● Given problem 1:
Output the records exactly as they appear, starting at the line with "Given: Click the Метод оплаты label" and continuing through the last line of the records, with both ends included. Leave the pictures out.
++++ Document excerpt
This is shown in the profit margin of Coca-Cola, which is 18.49%, and PepsiCo, which is 9.48%. With restaurant chains such as Red Lobster and Olive Garden, the profit margin is 5.96% for Darden Restaurants (NYSE: DRI). Ruby Tuesday (NYSE: RT) only has a profit margin of 1.49%. For Wendy's (NASDAQ: WEN), it is just 1.45%.
PepsiCo and Coca-Cola maintain a healthy superiority to restaurant chains on both the buy and sell side of the equation. On the buy side, restaurant chains are very exposed to commodity price increases. The current drought in the Midwest farm belt region of the United States has the price of corn and soybean at record levels. As these grains are used as feed for livestock, the price of beef and chicken has soared.
This can be witnessed in the price of chicken wings. In June of 2011, chicken wings, a popular item at restaurants ranging from KFC to Buffalo Wild Wings, were priced under $0.90 a pound. By December, the price had increased to $1.51 as football season increases the demand, particularly the week of the Super Bowl. Now around $1.80, industry experts project that chicken wing prices will rise to $1.95 in the Fall. Chicken wing prices could go over $2 a pound in 2012, depending on the severity of the drought.
++++++++
++++ Listing
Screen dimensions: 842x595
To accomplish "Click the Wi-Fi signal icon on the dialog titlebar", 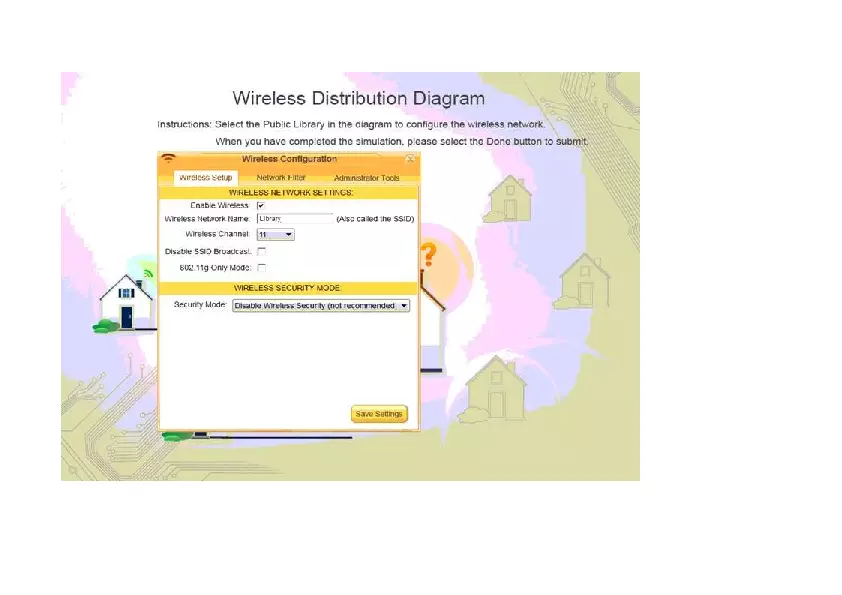I will [170, 158].
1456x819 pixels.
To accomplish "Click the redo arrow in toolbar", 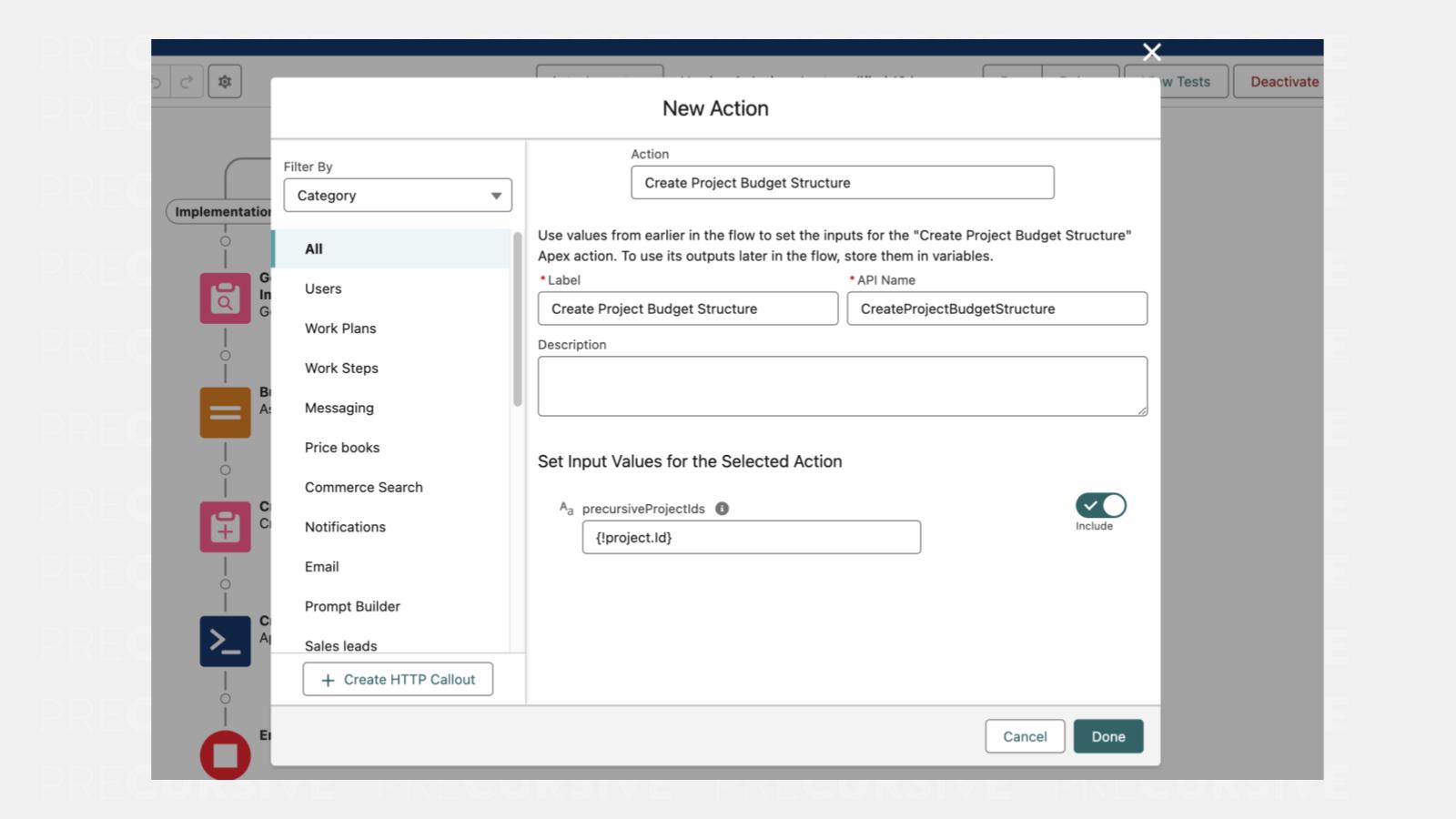I will (187, 82).
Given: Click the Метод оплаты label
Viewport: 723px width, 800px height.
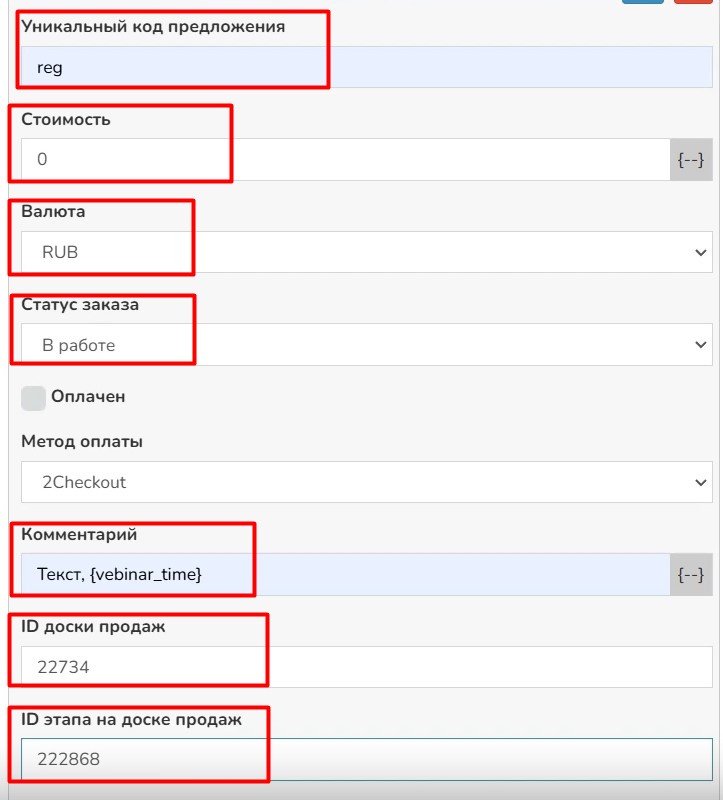Looking at the screenshot, I should point(82,441).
++++++++
● Given problem 2:
Translate this sentence from the passage on profit margins into Spanish: "On the buy side, restaurant chains are very exposed to commodity price increases."

● Finished answer 1:
Given: Click the Метод оплаты label
Viewport: 723px width, 800px height.
Looking at the screenshot, I should point(82,441).

● Finished answer 2:
En el lado de la compra, las cadenas de restaurantes están muy expuestas a los aumentos de precios de las materias primas.